● **PROBLEM DETAILS**
Your task is to copy the stretch of lines in the records below that begins with the line containing "Click the Description input field" and ends with the line containing "This screenshot has width=1024, height=576.", exactly as written, with nothing added.
-- DATA SHOWN follows --
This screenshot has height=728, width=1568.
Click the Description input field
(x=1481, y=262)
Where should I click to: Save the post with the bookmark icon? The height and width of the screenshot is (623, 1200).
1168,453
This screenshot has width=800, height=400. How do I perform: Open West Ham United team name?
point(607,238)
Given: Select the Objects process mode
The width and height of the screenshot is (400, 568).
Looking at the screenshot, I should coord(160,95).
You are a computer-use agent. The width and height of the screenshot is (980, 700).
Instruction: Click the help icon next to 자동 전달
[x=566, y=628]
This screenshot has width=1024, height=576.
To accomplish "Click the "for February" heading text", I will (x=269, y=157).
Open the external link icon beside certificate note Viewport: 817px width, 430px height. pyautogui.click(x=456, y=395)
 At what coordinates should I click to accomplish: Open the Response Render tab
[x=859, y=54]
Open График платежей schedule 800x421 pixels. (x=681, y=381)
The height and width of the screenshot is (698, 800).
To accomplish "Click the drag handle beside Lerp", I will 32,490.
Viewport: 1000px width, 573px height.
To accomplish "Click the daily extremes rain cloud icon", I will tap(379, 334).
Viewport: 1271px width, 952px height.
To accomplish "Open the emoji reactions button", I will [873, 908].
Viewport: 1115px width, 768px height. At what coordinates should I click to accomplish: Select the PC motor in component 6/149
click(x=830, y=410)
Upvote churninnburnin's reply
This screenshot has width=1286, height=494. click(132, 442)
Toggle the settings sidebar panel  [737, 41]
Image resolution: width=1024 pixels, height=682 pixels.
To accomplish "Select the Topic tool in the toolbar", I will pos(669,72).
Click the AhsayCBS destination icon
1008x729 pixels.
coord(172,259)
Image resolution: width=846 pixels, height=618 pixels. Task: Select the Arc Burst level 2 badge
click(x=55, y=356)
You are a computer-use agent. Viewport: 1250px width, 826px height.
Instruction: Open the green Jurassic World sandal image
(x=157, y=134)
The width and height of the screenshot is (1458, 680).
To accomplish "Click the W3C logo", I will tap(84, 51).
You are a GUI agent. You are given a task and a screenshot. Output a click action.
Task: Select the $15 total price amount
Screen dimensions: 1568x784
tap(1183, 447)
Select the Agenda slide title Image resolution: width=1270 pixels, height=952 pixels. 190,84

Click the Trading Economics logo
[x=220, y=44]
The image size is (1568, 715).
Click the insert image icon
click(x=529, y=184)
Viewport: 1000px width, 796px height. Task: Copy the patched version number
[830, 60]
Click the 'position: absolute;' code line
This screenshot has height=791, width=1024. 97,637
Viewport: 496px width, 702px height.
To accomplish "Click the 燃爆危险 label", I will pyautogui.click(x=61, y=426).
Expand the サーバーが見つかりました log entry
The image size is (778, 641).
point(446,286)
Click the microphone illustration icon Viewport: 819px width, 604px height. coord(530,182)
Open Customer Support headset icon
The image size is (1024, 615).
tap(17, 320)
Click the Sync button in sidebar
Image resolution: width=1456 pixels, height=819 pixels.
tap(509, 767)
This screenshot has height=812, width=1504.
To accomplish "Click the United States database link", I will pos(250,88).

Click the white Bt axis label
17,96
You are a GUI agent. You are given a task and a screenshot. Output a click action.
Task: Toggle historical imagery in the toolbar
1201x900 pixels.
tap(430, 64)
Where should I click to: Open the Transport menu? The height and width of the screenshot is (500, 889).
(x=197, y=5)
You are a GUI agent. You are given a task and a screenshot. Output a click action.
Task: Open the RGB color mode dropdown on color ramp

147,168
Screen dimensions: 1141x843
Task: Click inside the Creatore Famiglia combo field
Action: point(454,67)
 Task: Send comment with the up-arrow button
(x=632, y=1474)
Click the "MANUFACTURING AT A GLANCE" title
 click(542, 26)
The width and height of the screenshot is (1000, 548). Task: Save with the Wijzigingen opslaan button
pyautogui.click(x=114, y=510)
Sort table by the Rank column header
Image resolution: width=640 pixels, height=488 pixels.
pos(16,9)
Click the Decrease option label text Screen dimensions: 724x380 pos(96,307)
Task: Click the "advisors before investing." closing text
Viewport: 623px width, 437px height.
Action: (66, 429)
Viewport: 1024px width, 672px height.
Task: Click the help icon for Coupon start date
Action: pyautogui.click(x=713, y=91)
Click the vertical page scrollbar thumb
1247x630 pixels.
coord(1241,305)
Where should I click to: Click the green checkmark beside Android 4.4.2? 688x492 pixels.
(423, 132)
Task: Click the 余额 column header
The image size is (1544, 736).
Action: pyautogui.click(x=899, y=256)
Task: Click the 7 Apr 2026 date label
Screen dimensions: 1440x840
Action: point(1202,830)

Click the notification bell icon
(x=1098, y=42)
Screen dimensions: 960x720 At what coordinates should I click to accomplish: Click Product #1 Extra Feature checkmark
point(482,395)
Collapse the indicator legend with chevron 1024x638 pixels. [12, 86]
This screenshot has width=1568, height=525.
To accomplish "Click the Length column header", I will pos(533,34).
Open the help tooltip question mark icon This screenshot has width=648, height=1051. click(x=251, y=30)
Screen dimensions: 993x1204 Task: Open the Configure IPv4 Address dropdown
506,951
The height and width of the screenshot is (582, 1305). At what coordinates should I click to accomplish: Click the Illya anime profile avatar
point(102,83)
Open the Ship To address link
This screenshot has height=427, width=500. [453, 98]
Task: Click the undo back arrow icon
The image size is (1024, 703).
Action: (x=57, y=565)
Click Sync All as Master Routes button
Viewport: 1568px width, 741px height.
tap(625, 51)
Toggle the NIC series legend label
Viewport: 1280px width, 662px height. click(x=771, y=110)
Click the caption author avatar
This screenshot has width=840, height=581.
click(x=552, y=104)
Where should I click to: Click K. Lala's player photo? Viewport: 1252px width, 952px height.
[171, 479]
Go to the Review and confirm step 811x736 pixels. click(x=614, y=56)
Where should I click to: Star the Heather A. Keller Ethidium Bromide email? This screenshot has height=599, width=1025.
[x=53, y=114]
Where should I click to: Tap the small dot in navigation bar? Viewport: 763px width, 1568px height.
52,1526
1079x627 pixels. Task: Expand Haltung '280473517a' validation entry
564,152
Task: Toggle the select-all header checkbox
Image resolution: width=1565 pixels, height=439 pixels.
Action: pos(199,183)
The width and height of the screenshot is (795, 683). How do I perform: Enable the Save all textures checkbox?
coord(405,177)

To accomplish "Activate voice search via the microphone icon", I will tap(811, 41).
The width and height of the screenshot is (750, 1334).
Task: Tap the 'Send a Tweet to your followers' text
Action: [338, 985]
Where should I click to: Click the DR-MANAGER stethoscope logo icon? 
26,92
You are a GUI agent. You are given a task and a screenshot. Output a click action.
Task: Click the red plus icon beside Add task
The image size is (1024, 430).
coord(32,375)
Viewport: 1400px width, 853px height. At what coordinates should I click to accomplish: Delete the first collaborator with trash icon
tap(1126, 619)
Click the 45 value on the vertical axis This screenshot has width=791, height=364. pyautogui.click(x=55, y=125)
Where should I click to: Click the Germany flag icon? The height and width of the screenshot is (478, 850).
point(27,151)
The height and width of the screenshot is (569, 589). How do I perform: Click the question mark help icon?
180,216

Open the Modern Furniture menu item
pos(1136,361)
-- DATA SHOWN concluded --
● **OUTPUT OF THE EXERCISE**
Click the Description input field
(x=1481, y=262)
Where should I click to: Save the post with the bookmark icon? The height and width of the screenshot is (623, 1200).
1168,453
This screenshot has width=800, height=400. How do I perform: Open West Ham United team name?
point(607,238)
Given: Select the Objects process mode
The width and height of the screenshot is (400, 568).
Looking at the screenshot, I should coord(160,95).
You are a computer-use agent. The width and height of the screenshot is (980, 700).
Instruction: Click the help icon next to 자동 전달
[x=566, y=628]
This screenshot has width=1024, height=576.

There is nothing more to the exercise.